If the user has a strong reference to both A and B, then C keeps a strong reference to both r_A and r_B, and the coercion model keeps a weak reference to r_A and r_B. Moreover, r_A and r_B strongly refer to C.

However, isn't it just a reference cycle between C and r_A/r_B? It would not prevent C from becoming collectable, right?

I doubt that we want that. It is not desirable that, when adding elements of ZZ['x'] and QQ, the ring QQ['x'] is created repeatedly (OK, polynomial rings have a strong cache anyway. But you see what I mean).

Or did I misunderstand something?

Last edited 10 years ago by Simon King (previous) (diff)

Changed 10 years ago by Simon King

Attachment: testcoercion.py added

An example that shows that the current patch needs work

comment:14 in reply to:  13 ; Changed 10 years ago by Nils Bruin

I doubt that we want that. It is not desirable that, when adding elements of ZZ['x'] and QQ, the ring QQ['x'] is created repeatedly (OK, polynomial rings have a strong cache anyway. But you see what I mean).

In my opinion, that is exactly what we want, or at least what we have to settle for. If a person wants to work efficiently with QQ['x'] he should ensure his elements already live there. Adding elements with the same parents is orders of magnitude faster than relying on coercion. A step closer is ensure that your parent remains in memory. I suspect that usually that will be the case, because if a user creates elements somewhere regularly he probably

In this scenario:

P=[ZZ['x%d'%i] for i in [1..1000]]
F=[GF(p) for p in prime_range(1000)]
for Zxi in P:
    for k in F:
        a=P.0
        b=F(1)
        c=a+b

If we keep the GF(p)[xi] alive because at some point we constructed an element in it from parents that are still around, we've just created quadratic memory requirements where linear should be enough.

I don't think that we can afford to assume that just because a user has combined two parents he/she will do so again in the future. We may be able to afford doing so if it happened recently, but that really is an optimisation, and currently I don't see a hook where we can do this efficiently.

A limited length buffer that gets updated whenever a certain component sees a parent go by might work. In Coercion discovery perhaps? That's already slow and it would exactly protect these automatically generated parents. Logically it's hard to defend but it may be OK in practice.

Another possibility is just UniqueRepresentation_c.__cinit__. Only when we're making a lot of parents do we care about losing them again ...

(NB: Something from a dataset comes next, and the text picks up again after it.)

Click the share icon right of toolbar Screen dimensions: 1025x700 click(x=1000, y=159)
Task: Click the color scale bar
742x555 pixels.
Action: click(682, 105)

The problem with artificially keeping transient elements alive for longer is that you'll defeat the heuristics for generational garbage collection (which Python does), and we depend rather heavily on that to get rid of cyclic garbage. Testing would be required to see if this is indeed a problem, and it will be very application-dependent.

comment:15 Changed 10 years ago by Simon King

Before posting a reply to Nils' post, here is an example that the existence of A and B does not ensure the survival of the pushout of A and B. First, attach testcoercion.py into a Sage session. Then:

sage: %attach /home/simon/SAGE/work/memleak/testcoercion.py
sage: OA = A()
sage: OB = B()
sage: cm = sage.structure.element.get_coercion_model()
sage: OC = cm.explain(OA,OB)
Coercion on left operand via
    Conversion map:
      From: A
      To:   C
Coercion on right operand via
    Conversion map:
      From: B
      To:   C
Arithmetic performed after coercions.
Result lives in C
sage: OC.is_coercion_cached(OA)
True
sage: OC.is_coercion_cached(OB)
True
sage: del OC
sage: import gc
sage: _ = gc.collect()
sage: len([X for X in gc.get_objects() if isinstance(X,C)])
0
sage: xc = OA(1)*OB(1)
sage: isinstance(xc.parent(),C)
True
sage: del xc
sage: _ = gc.collect()
sage: len([X for X in gc.get_objects() if isinstance(X,C)])
0

I do believe that this is not desired behaviour.

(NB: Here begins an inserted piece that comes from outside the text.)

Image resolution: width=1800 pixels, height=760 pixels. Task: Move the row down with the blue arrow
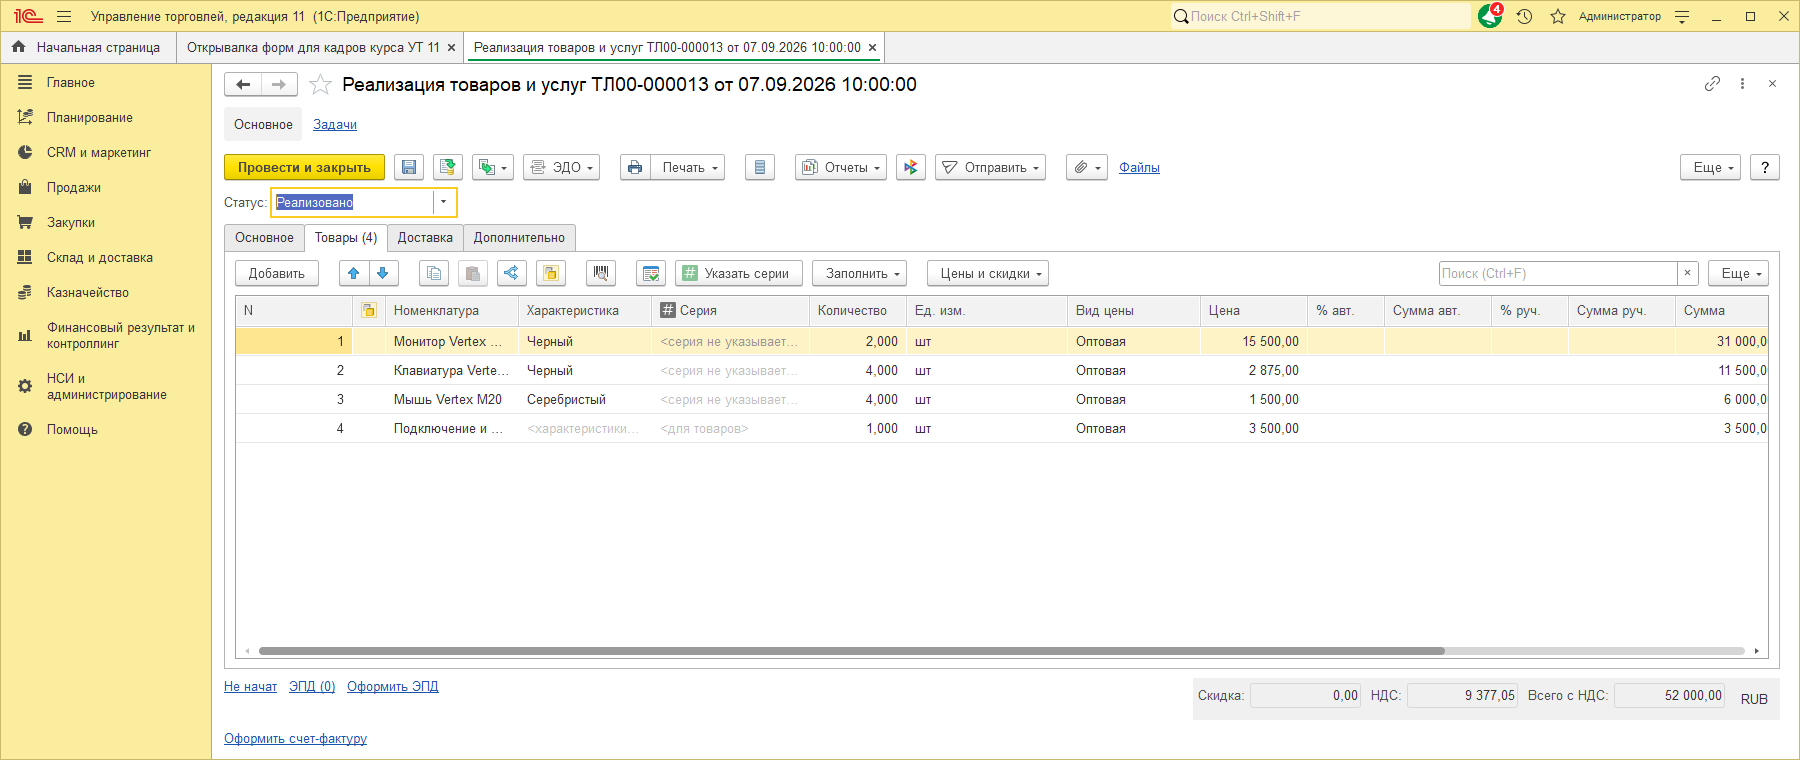[x=383, y=273]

Last edited 10 years ago by Simon King (previous) (diff)

comment:16 in reply to:  14 ; Changed 10 years ago by Simon King

Replying to nbruin:

I doubt that we want that. It is not desirable that, when adding elements of ZZ['x'] and QQ, the ring QQ['x'] is created repeatedly (OK, polynomial rings have a strong cache anyway. But you see what I mean).

In my opinion, that is exactly what we want, or at least what we have to settle for. If a person wants to work efficiently with QQ['x'] he should ensure his elements already live there.

Granted. But it is a very typical usage to not explicitly convert everything into a common parent, but let the coercion model do the work. That is what the coercion model is for!

I suspect that usually that will be the case, because if a user creates elements somewhere regularly he probably

However, in the example that I posted above, note that multiplying OA(1)*OB(1) repeatedly will also create C() repeatedly, even though it is a UniqueRepresentation and hence (weakly, nowadays) cached!

I think it is not acceptable that a multiple creation is triggered.

In this scenario:

P=[ZZ['x%d'%i] for i in [1..1000]]
F=[GF(p) for p in prime_range(1000)]
for Zxi in P:
    for k in F:
        a=P.0
        b=F(1)
        c=a+b

If we keep the GF(p)[xi] alive because at some point we constructed an element in it from parents that are still around, we've just created quadratic memory requirements where linear should be enough.

In your example, GF(p)[xi] is created exactly once, for each value of p and i. Clearly, in this situation it would not make sense to keep it alive, because it is never reused. However, I doubt that this is a typical use case.

A limited length buffer that gets updated whenever a certain component sees a parent go by might work. In Coercion discovery perhaps? That's already slow and it would exactly protect these automatically generated parents. Logically it's hard to defend but it may be OK in practice.

Another possibility is just UniqueRepresentation_c.__cinit__. Only when we're making a lot of parents do we care about losing them again ...

OK, but not all unique parent structures rely on it.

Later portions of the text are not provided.